Saved data entries

* * *

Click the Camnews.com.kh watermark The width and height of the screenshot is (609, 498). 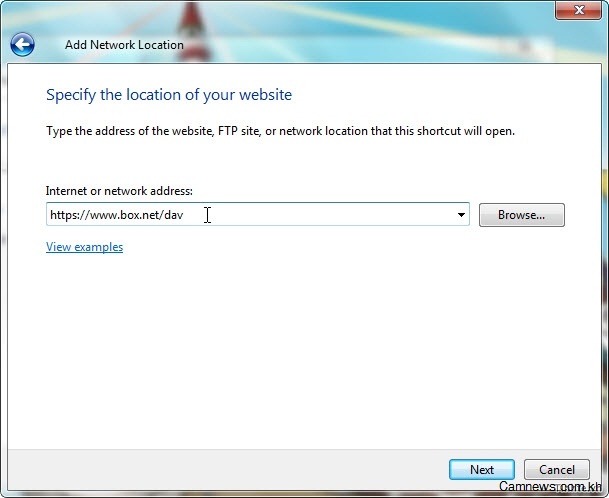click(x=556, y=487)
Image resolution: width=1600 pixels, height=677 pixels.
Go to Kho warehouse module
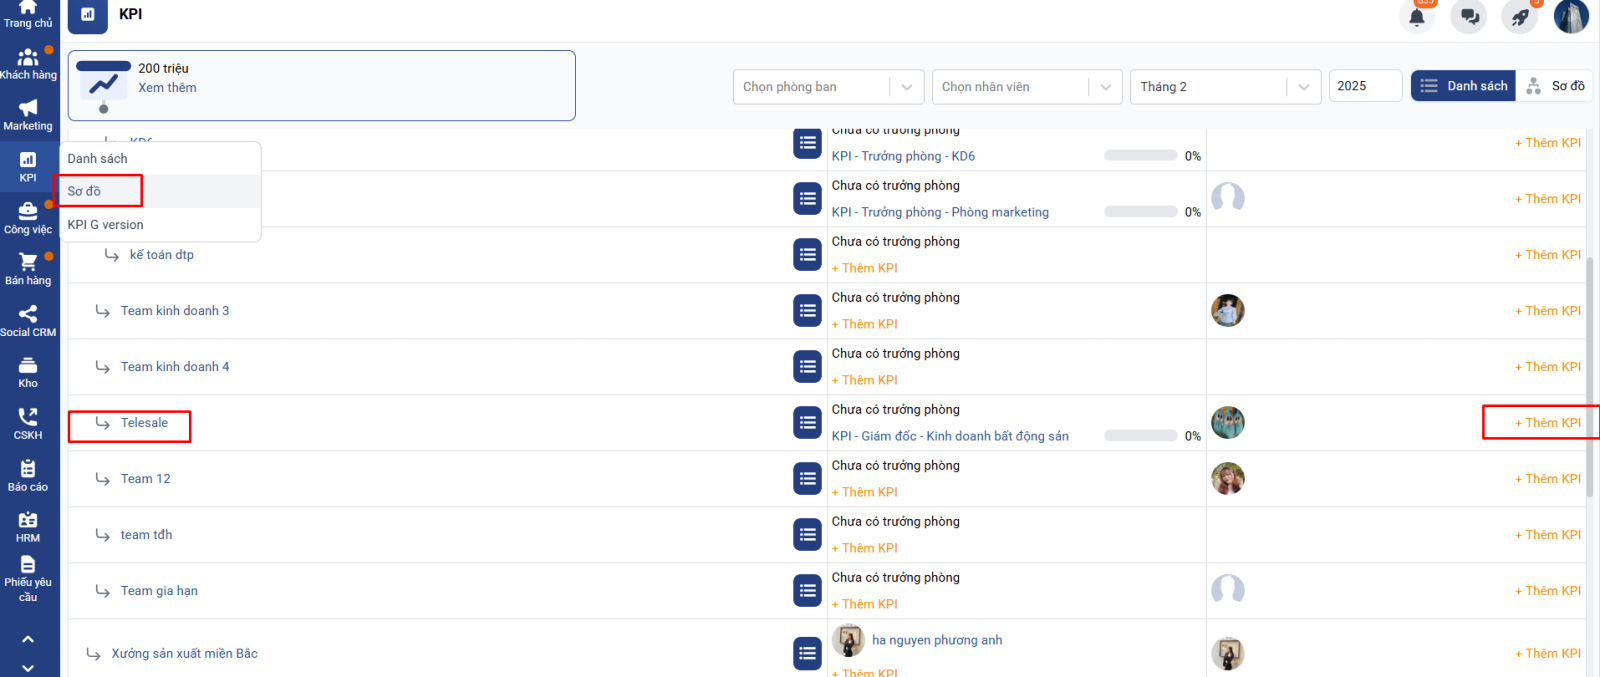28,372
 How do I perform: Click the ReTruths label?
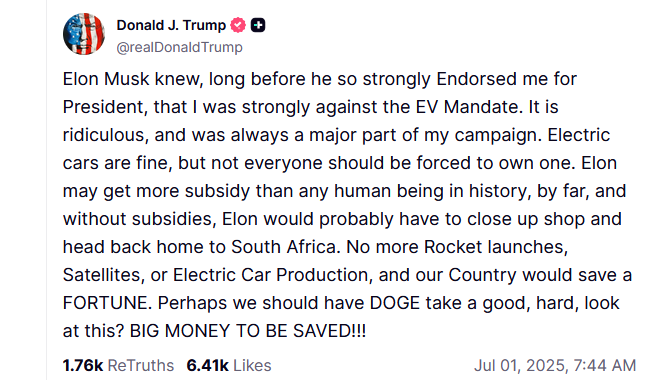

* * *

PROBLEM: I would like the lines from the one with "Image resolution: width=1600" through the last line of the data above retyped exactly, with pictures left out, please.

OUTPUT:
Image resolution: width=1600 pixels, height=677 pixels.
Go to Kho warehouse module
28,372
 How do I perform: Click the ReTruths label?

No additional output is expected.